Scott Sheffield, directeur général de Pioneer Natural Resources, le plus grand producteur de pétrole du champ de schiste, a déclaré dans une interview que ses actionnaires ne le laisseraient pas dépenser plus. L’un d’entre eux était-il prêt à céder à 120 dollars de pétrole brut ? « Aucun. Pas du tout », a-t-il déclaré.
Amos Hochstein, le responsable du département d’État qui coordonne une grande partie de la stratégie énergétique de Biden, a déclaré au Financial Times que ce n’était pas suffisant.
« Ils devraient appeler leurs financiers et leur dire qu’il y a une guerre en cours », a-t-il déclaré à propos des producteurs de schiste. « Le public américain en paie le prix. »
Les investisseurs ont rechigné. « L’industrie regrette toujours les péchés du passé », a déclaré Mark Viviano, associé chez Kimmeridge Energy Management. « Allumez un centime. . . et dire « en réponse à des prix plus élevés, nous augmenterons les dépenses » est tout ce qui a nui à cette industrie.
Alors qui pourrait intervenir ? Les délégués ont parlé d’un développement ultérieur des stocks d’urgence. Sheffield a déclaré que Biden devait réparer les clôtures avec les Saoudiens. L’ambassadeur des Émirats arabes unis a tweeté à propos de l’augmentation accélérée de l’offre de l’OPEP ; Le ministre de l’énergie de son pays a tweeté une correction. Les délégués ont observé la réaction des prix du pétrole sur leurs téléphones.
La délégation albertaine, rayonnant de douleur à l’idée que les États-Unis se tournent vers d’autres fournisseurs étrangers alors que les producteurs canadiens disposaient de tout le pétrole dont l’Amérique pouvait avoir besoin, a saisi son moment.
Le premier ministre de l’Alberta, Jason Kenney, a noté dans l’un des nombreux moments «nous vous l’avions dit» de la semaine que si Biden n’avait pas opposé son veto au pipeline Keystone XL du Canada, il aurait pu pomper du brut aux États-Unis plus tard cette année.
Le gouvernement pourrait encore approuver l’oléoduc et son « énergie démocratique », a déclaré Kenney, plutôt que de « relever le plafond » pour exiger plus de pétrole des régimes au Venezuela, en Arabie saoudite et en Iran.
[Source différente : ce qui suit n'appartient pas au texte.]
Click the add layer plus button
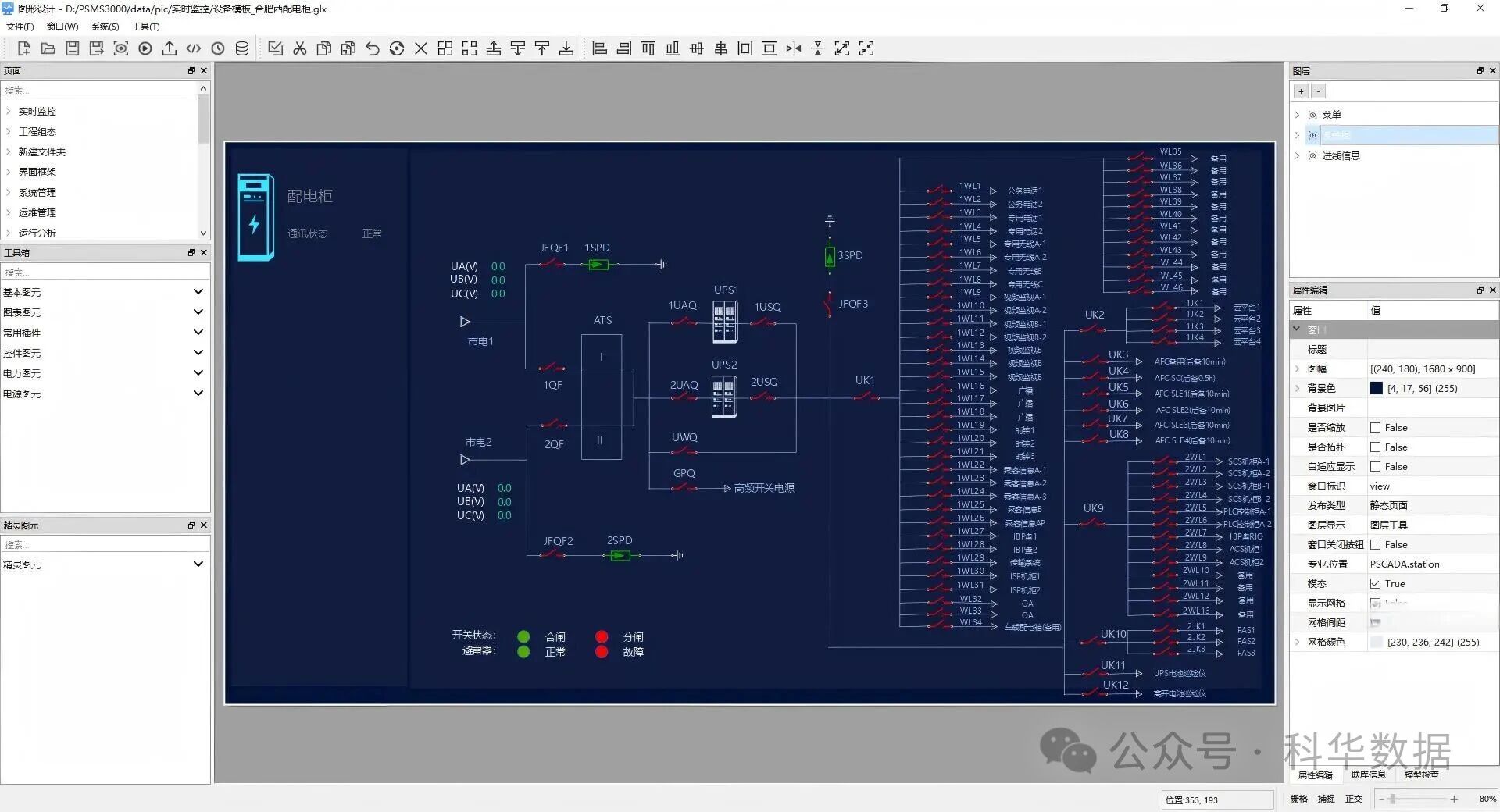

Les sociétés américaines de gaz naturel et de pipelines ont fait une proposition similaire, exhortant l’administration Biden à assouplir les réglementations environnementales afin de pouvoir construire de nouvelles infrastructures pour stimuler les exportations d’énergie américaines vers l’Europe.
« Le problème est permissif », a déclaré Alan Armstrong, directeur général du Williams Pipeline Group. D’autres ont fait écho à sa plainte concernant les règles fédérales onéreuses.
L’administration Biden semblait écouter. « Le permis est sur la table », a déclaré Granholm, discutant avec Yergin de la manière dont l’administration soutiendrait le développement de nouveaux combustibles fossiles. Il a suscité les applaudissements les plus forts de la journée.
« Je crains qu’il y ait un risque que nous perdions de vue la protection du climat », a déclaré Meghan O’Sullivan, professeur à l’Université de Harvard, lors d’une table ronde ultérieure.